Damascus Steel Chef Knife versus Santoku. What differences?
We are often asked what is the difference between a Damascus steel chef knives and a santoku . We try to answer this question in this article. The big difference lies in the shape of the blade. While the blade of a chef’s knife ends in a sharp point, the tip of a santoku knife diagonally moves from the back of the blade. Therefore, these two types of knives require a different cutting technique when using them.
Damascus Steel Chef Knife
A Damascus steel chef’s knife usually has a blade 20 cm long. There are also smaller chef’s knives with a blade about 16 cm long. Professional chefs give preference to even longer knives. The blade height of Damascus steel chef’s knives is about 4 to 5 cm. This height makes it possible to position the fingers with which the food is held slicing against the blade. We can work quickly and safely.
A Damascus steel chef’s knife is the indispensable basic knife in any kitchen. It is a versatile knife that is suitable for slicing vegetables, meat and fish; it can also be used as a chopper for finely chopping the herbs. For this operation we move the knife up and down against the finger. In this way the tip of the knife is always in contact with the cutting board. This creates a pendulum movement.
Santoku kitchen knife
From Asia, the Santoku kitchen knife is the Japanese version of the chef’s knife. Unlike the chef’s knife, the blade is almost the same drop over its entire length; it is curved only near the tip, diagonally from the back to the edge. A santoku is also shorter and lighter than his European brother. This makes it very popular.

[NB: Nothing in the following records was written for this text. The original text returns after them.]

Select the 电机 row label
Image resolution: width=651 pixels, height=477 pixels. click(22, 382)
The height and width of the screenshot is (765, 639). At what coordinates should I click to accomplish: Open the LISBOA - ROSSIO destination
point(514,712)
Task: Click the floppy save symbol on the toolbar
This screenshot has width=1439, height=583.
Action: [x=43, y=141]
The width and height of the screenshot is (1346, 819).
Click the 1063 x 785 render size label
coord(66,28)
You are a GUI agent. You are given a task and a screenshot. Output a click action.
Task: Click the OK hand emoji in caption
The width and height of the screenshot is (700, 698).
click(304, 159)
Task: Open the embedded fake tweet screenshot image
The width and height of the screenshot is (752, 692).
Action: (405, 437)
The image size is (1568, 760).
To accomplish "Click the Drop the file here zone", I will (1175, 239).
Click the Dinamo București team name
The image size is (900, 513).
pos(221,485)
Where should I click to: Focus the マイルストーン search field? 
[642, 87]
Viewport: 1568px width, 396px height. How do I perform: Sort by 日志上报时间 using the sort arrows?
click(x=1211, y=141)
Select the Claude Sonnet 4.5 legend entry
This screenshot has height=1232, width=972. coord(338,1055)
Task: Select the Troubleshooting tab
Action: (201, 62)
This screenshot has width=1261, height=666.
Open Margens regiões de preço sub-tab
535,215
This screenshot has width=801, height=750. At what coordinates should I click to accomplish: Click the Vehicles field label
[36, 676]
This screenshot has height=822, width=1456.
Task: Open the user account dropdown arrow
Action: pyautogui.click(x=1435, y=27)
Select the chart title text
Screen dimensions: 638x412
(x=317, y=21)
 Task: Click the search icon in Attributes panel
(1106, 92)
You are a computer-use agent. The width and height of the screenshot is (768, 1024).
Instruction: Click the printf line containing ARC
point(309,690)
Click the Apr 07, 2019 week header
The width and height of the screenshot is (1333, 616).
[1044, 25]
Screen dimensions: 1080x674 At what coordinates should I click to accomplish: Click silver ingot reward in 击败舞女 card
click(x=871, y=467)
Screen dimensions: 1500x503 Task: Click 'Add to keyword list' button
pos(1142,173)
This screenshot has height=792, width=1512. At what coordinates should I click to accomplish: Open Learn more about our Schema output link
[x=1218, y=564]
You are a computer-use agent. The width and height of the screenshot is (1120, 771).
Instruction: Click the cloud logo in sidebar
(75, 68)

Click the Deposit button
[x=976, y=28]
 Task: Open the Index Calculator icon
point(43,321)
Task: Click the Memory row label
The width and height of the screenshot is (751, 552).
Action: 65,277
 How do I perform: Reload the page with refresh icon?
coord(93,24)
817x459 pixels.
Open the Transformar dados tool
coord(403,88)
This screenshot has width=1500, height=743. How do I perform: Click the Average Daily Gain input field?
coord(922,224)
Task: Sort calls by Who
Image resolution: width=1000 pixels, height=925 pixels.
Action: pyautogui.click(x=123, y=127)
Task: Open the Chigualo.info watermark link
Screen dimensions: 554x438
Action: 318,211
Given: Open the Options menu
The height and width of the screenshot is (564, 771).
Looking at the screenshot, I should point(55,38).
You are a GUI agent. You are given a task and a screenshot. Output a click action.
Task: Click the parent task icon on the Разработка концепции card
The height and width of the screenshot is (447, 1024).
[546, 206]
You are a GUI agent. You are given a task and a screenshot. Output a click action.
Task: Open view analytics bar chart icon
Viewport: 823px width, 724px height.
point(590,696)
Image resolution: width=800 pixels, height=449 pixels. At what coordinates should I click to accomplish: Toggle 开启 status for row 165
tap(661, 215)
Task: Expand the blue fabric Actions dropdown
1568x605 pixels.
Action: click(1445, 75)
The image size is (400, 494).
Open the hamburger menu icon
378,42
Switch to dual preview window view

When using a santoku kitchen knife, the cutting technique differs from that of a chef’s knife. Because of its flat blade, santoku does not perform rocking motion like a chef’s knife. The santoku kitchen knife is held horizontally by its handle to slice with a diagonal movement from the back down to the front. The blade loses contact with the board between each cutting movement. Fold the fingers of the hand with which you hold the food so as not to cut yourself. Our advice: train, train and train to learn to master this movement automatically.